Aside from some minor memory and focus issues, Jody is better now than he ever was. Life is, in many ways, easier.
“The fearlessness is good,” he says. “The death-anxiety was certainly problematic. The most negative impact of the surgery has been to my memory and focus. But my life is better without the fear feeling, as my other instincts mostly replace what it was useful for.”
It prompts an uncomfortable question: do we need our right amygdala? Or is this primordial white matter causing more problems than it solves, hitting the panic button and flooding the brain with stress chemicals every time our flight hits a spot of turbulence or we’re forced to give a presentation to a group of strangers? Might we, like Smith, be better off without this anxious, nervy, highly-strung part of our brain?
To answer those questions in order: yes, maybe, and probably not. Van Rooij explains that there is an important difference between a properly functioning amygdala and a malfunctioning neural fear system, such as that which is seen in epilepsy patients like Smith or those with PTSD. These patients underwent amygdala ablation because their faulty fear circuitry was inducing stress and panic sporadically, and for reasons that had little relevance to present, real-life situations.
In such cases, removing a link from the chain was better than the alternative – but in others, it’s probably best to keep that fear response system intact.
“A properly functioning amygdala is needed to process fear, and appropriate integration of contextual information from the hippocampus … is crucial to guide behaviour. There is no reason to assume anyone with a healthy system would benefit from not experiencing fear when appropriate,” says Van Rooij. “[But] if your amygdala is always overly active, irrespective of danger, and your fear neurocircuitry does not appropriately regulate fear, our research suggests that ablating the right amygdala could help the system to not be on constant alert.”

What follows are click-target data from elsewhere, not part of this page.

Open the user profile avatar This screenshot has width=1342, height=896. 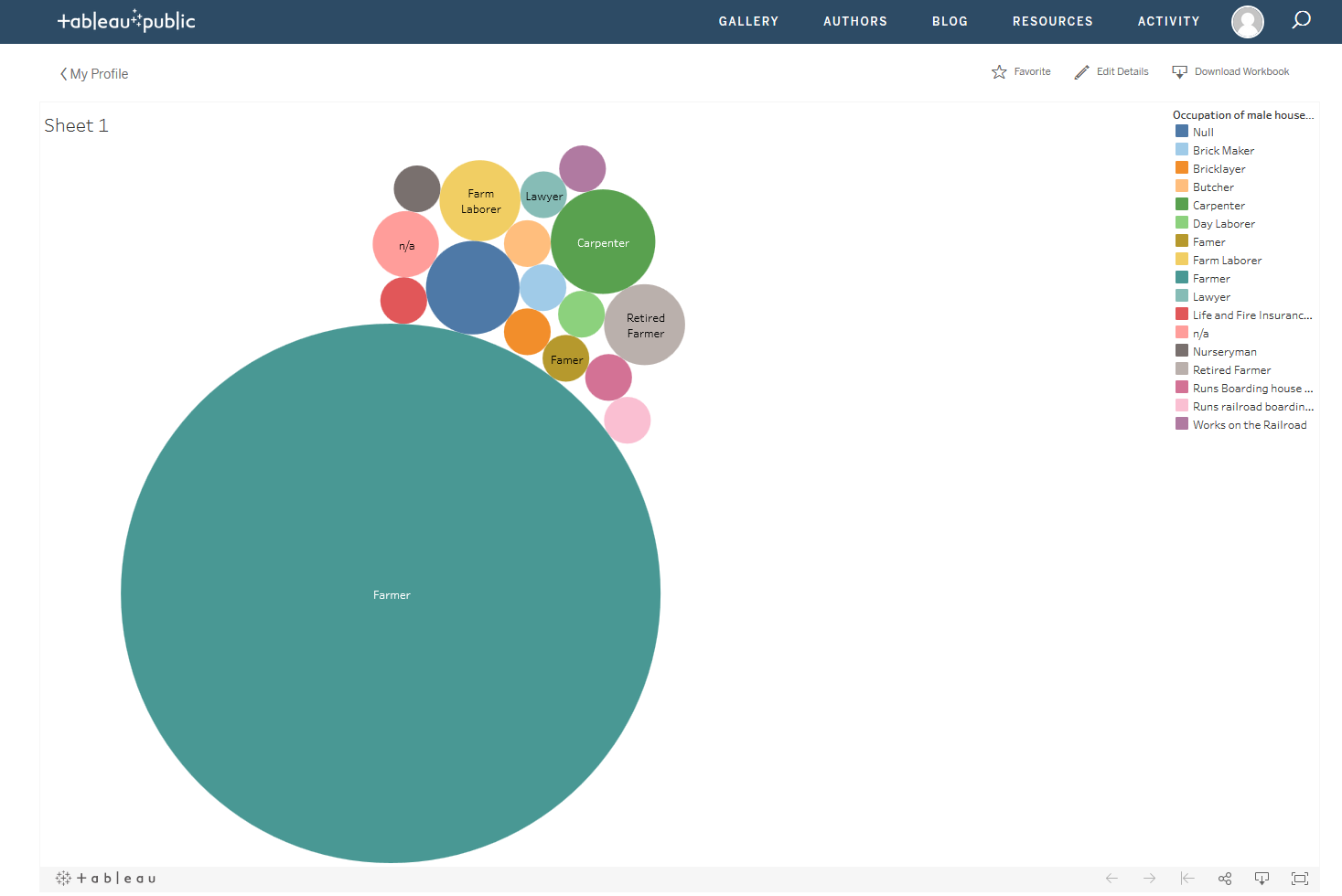click(x=1247, y=21)
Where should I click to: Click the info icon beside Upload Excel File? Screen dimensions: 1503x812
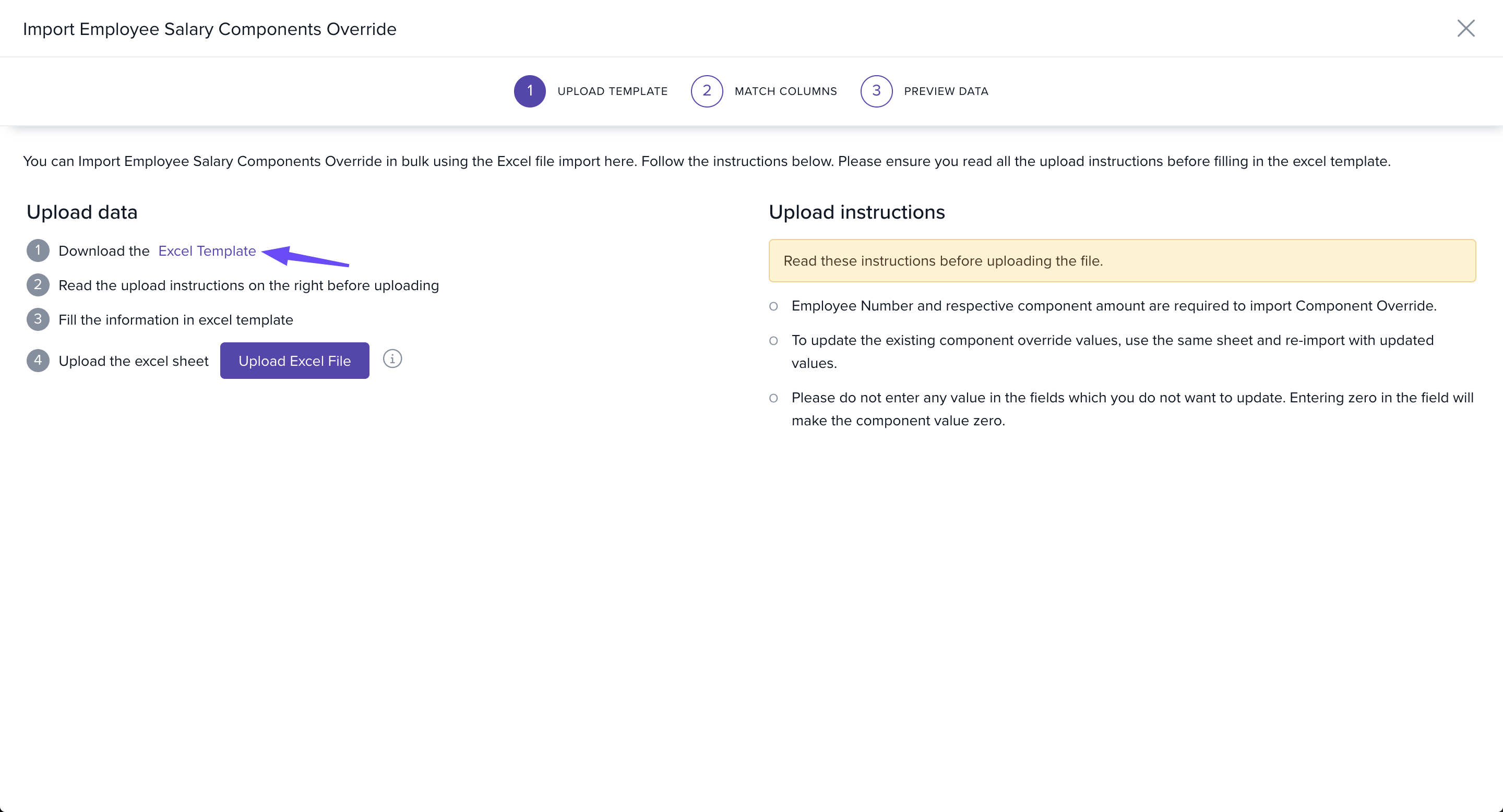[x=392, y=359]
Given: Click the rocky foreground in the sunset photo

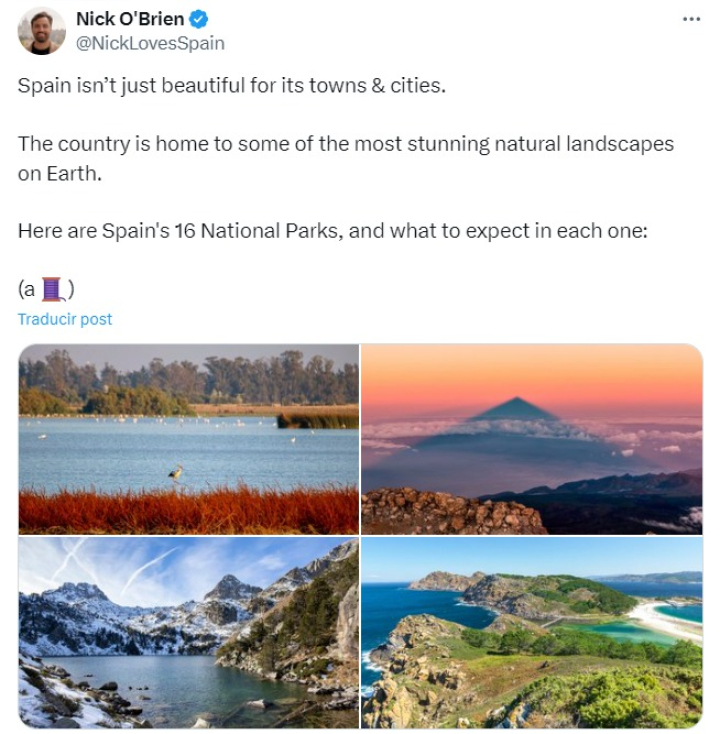Looking at the screenshot, I should (450, 511).
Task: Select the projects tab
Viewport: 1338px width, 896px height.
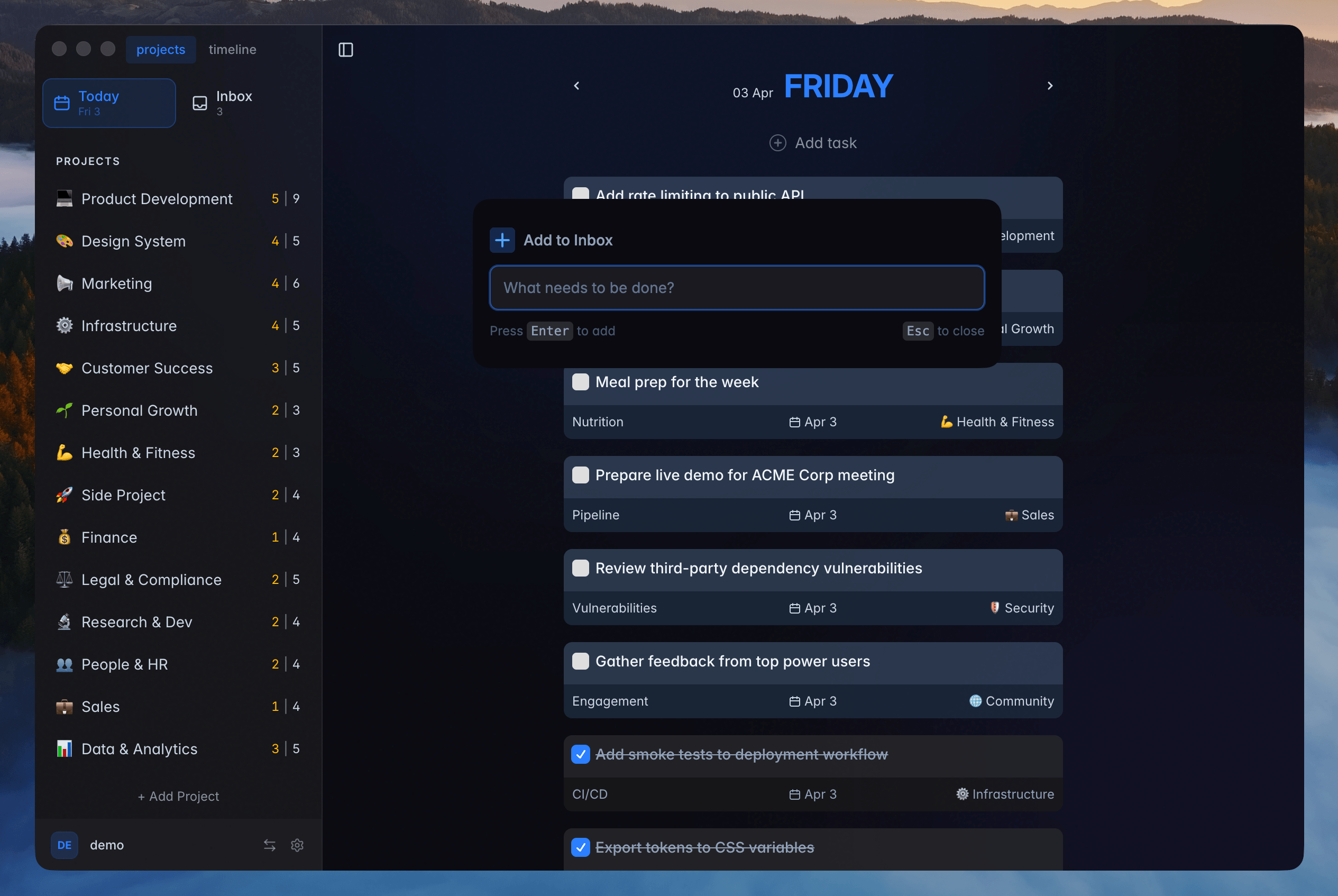Action: (161, 49)
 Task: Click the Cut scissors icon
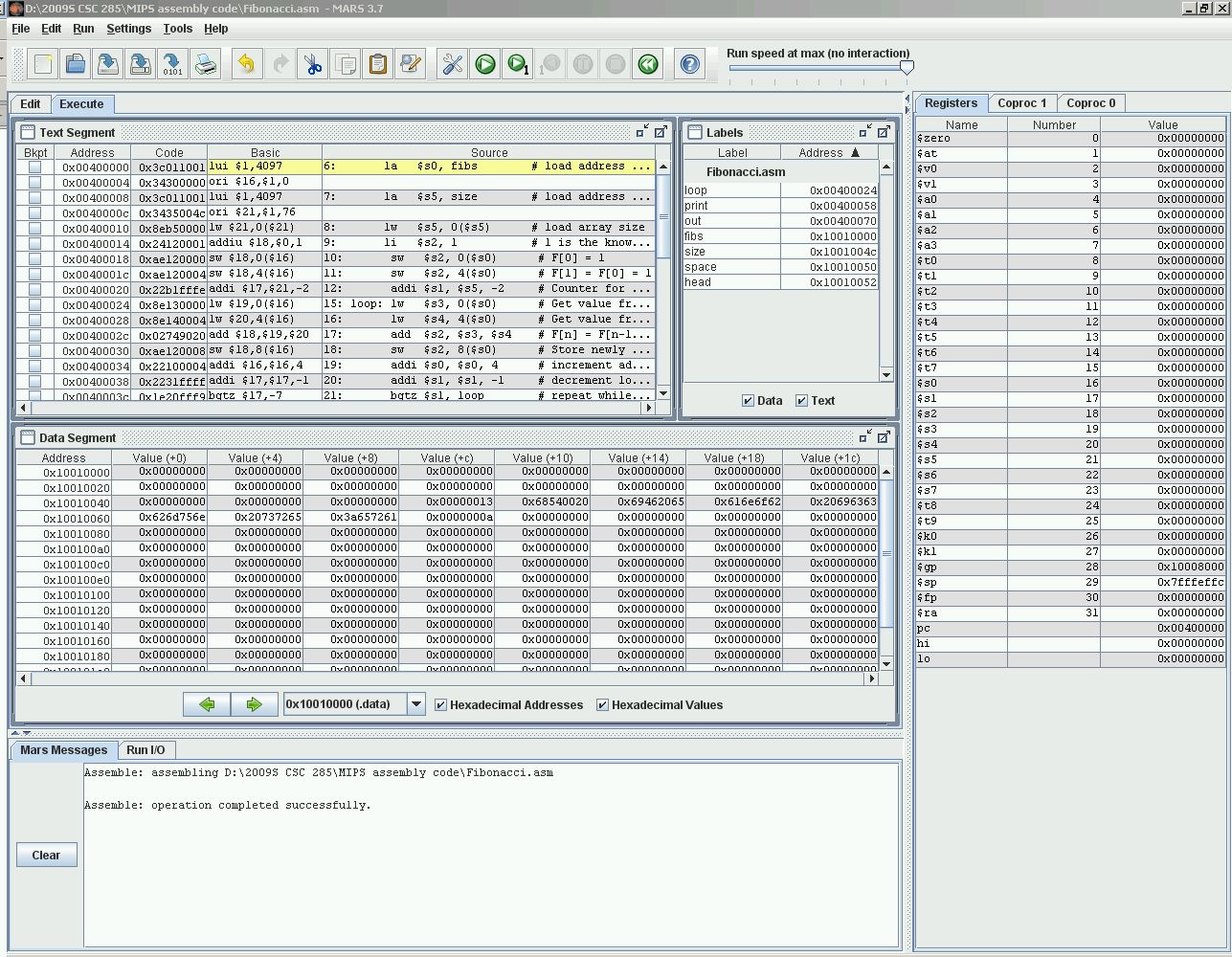point(313,64)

In those situations, Van Rooij says, the potential benefits of amygdala ablation outweigh the potential risks – especially considering the evidence that people can usually still learn to identify danger well enough to function in modern society.
“[Smith’s case], as well as our amygdala ablation study findings, suggest that the amygdala is critical for the actual fear response – but that in present society you could survive without one by using learned associations between certain situations and danger,” she says.
It’s an intriguing reappraisal of how important, or unimportant, it is to be afraid. Fear – one of our most primitive emotions, and quite possibly the first and last that many people experience – is just an instinct; a reflex of the brain; a lightning-fast interplay of sensory inputs, chemical outputs and electrical signals.
For most of us it is inescapable. After all, fear has always kept us alive. But we don’t actually need it to live, as Smith’s case has shown.
“Fear is more mechanical than I thought; more like a stomach ache or a headache than other thoughts or emotions,” he says. “Since I ostensibly cut out the fear, I like to describe the mind and psychological issues more like stomach aches than personality flaws. It was amazing just how simple my brain and my feelings turned out to be. My paralyzing fear of death wasn’t ‘who I am’.”